With over 100 years of scientific expertise and a presence in more than 20 countries, Daiichi Sankyo and its 15,000 employees around the world draw upon a rich legacy of innovation and a robust pipeline of promising new medicines to help people. In addition to a strong portfolio of medicines for hypertension and thrombotic disorders, under the Group’s 2025 Vision to become a “Global Pharma Innovator with a Competitive Advantage in Oncology,” Daiichi Sankyo research and development is primarily focused on bringing forth novel therapies in oncology, including immuno-oncology, with additional focus on new horizon areas, such as pain management, neurodegenerative diseases, heart and kidney diseases, and other rare diseases.
The Director Global Medical Affairs Oncology (GMA), under the direction of the GMAT Lead, GMA Oncology (Global Medical Affairs team lead for compound), is responsible for assisting with defining compound/program medical strategies and for leading select medical affairs projects within a specific compound or indication.
- Leads the development of the Global Medical Affairs strategy and execution of the Global Medical Affairs plan for select indications/projects related to evidence generation, medical information and internal education, publications, scientific exchange and external data communication, and stakeholder scientific engagement. Responsible for managing budgets and resources for the assigned GMA plan activities, in collaboration with GMAT Lead.
- Leads medical readiness activities for market launches and life cycle management for select indications/projects. Gains strategic and planning alignment across regions and functions and supports review of Local Country/Regional Medical Affairs activities when applicable. Provide medical support/input into commercial and market access discussions for select indications.
- Serve as medical lead for select company-sponsored GMA evidence generating studies/projects. Manages all medical aspects such as study document development and drives execution for assigned projects in collaboration with GMA Clinical Operations and other cross-functional and regional stakeholders.
- Provides support in review of investigator-initiated studies (IIS) and may serve as deputy compound lead in Global IIS Review Committee meetings.
- Leads external medical education and other scientific exchange activities in alignment with the Senior Director, such as scientific symposium and medical congresses, within legal and compliance regulations.
- Collaborates across functions to support GMA MI&E activities in order to achieve approval of key scientific communications resources such as medical information response documents, (non-) promotional materials, educational slide deck and other internal training resources, within legal and compliance regulations.
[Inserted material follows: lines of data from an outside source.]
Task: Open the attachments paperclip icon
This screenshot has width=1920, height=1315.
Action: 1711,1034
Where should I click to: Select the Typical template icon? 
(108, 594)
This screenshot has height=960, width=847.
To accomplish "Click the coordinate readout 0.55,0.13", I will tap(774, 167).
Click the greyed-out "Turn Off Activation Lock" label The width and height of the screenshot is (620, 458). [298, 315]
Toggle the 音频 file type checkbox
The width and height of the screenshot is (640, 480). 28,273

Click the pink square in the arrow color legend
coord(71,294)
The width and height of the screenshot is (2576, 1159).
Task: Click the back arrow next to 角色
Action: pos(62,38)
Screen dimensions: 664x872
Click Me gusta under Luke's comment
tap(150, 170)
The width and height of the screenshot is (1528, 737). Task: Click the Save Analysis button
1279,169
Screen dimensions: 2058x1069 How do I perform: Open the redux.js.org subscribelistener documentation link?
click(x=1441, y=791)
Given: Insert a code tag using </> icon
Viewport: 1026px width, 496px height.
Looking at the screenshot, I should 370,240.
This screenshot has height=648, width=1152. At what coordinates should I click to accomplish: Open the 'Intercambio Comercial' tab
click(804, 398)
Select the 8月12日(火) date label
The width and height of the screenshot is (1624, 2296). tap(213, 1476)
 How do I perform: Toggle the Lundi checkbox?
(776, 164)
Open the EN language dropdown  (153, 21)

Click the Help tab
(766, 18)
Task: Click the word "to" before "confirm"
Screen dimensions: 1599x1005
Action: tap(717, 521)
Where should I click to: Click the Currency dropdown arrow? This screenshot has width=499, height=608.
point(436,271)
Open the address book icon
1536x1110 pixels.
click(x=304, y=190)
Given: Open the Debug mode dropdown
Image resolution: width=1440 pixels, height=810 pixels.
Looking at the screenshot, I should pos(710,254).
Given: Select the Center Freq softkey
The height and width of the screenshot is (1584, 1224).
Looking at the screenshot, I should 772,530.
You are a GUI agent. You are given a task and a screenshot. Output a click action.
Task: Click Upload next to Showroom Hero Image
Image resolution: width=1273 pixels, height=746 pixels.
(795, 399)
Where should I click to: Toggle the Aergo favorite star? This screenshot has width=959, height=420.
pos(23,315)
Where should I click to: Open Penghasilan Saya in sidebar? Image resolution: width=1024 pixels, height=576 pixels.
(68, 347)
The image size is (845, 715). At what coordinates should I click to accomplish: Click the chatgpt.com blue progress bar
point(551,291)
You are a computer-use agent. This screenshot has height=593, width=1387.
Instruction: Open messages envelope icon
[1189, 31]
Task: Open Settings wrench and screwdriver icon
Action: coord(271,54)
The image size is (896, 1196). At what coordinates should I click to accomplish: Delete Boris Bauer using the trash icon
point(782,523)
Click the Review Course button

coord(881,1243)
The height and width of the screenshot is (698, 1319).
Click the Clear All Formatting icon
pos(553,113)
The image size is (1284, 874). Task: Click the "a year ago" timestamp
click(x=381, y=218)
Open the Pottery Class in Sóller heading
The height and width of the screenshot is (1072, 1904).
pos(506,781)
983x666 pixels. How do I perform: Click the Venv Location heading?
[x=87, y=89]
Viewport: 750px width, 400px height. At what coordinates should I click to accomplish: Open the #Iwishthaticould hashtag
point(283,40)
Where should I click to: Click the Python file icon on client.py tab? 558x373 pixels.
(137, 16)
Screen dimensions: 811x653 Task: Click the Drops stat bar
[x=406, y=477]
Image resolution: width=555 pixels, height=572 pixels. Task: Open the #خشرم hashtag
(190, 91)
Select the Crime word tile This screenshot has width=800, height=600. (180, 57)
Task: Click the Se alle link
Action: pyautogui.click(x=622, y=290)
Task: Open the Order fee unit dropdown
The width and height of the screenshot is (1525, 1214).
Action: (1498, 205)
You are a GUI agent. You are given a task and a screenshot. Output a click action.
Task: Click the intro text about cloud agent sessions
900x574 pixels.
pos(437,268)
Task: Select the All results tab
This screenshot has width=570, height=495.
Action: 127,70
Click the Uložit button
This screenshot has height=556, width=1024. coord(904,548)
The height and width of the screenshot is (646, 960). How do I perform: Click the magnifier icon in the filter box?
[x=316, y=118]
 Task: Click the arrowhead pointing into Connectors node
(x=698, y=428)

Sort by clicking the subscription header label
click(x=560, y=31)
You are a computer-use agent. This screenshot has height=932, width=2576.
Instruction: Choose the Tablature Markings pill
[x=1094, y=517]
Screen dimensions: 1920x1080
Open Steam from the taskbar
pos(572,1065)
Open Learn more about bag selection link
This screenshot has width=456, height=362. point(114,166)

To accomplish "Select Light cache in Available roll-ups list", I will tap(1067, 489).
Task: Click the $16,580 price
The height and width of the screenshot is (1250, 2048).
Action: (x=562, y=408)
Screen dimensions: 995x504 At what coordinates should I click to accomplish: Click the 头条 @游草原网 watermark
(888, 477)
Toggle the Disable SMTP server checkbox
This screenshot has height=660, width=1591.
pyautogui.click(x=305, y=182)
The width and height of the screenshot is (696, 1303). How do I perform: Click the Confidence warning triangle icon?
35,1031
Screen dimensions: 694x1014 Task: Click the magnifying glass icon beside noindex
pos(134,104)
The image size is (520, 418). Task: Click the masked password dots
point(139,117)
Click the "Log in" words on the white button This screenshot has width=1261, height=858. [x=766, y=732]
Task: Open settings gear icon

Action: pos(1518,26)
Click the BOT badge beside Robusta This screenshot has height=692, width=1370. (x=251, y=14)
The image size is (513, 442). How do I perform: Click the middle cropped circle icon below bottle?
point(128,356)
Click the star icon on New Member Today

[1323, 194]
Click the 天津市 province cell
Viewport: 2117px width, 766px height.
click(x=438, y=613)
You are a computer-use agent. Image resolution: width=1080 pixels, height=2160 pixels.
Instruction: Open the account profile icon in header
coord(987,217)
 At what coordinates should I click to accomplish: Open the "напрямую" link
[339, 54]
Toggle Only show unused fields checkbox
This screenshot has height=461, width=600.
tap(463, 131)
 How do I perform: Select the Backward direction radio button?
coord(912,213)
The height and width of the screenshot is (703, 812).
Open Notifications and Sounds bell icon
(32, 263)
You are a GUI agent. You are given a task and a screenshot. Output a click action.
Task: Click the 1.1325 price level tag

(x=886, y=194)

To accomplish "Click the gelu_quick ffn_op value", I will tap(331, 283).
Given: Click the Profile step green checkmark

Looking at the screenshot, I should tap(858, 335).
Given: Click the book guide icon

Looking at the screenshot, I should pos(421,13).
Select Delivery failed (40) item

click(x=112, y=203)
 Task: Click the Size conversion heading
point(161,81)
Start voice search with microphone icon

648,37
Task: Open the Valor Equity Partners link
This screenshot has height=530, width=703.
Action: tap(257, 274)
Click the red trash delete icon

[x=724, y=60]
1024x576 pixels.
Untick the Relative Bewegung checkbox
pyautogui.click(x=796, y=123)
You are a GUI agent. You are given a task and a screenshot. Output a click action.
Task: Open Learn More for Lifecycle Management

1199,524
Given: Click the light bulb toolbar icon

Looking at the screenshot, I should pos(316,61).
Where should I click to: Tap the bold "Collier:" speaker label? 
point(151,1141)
Provide training or communication of emerging data (internal or competitive), such as congress updates and development program highlights.
- Provides medical leadership in interactions with key external stakeholders and lead Scientific Engagement activities such as planning advisory boards, managing individual stakeholder interactions and peer to peer discussions, congress engagement activities, and collation of insights for select indications related to the compound.
- Provides support in the review of GMA Publications (abstracts, presentations, and manuscripts) and may serve as deputy compound lead on the Publication Planning Subteam (PPS).
Qualifications: Successful candidates will be able to meet the qualifications below with or without a reasonable accommodation.
- PhD and/or PharmD required, or MD
- Advanced knowledge in medical/scientific area (Oncology) required
- 10 years’ overall relevant experience; 5 years’ experience in pharma at local, regional and/or Global level.
- Excellent knowledge of current clinical practice in Oncology / Hematology / Endocrinology or other relevant disease area.
- Must possess strong knowledge in and understanding of medical activities (including scientific communications, medical information, MSLs, and HEOR), relating to the commercialization of oncology products
Daiichi Sankyo, Inc. is an equal opportunity/affirmative action employer. Qualified applicants will receive consideration for employment without regard to sex, gender identity, sexual orientation, race, color, religion, national origin, disability, protected veteran status, age, or any other characteristic protected by law.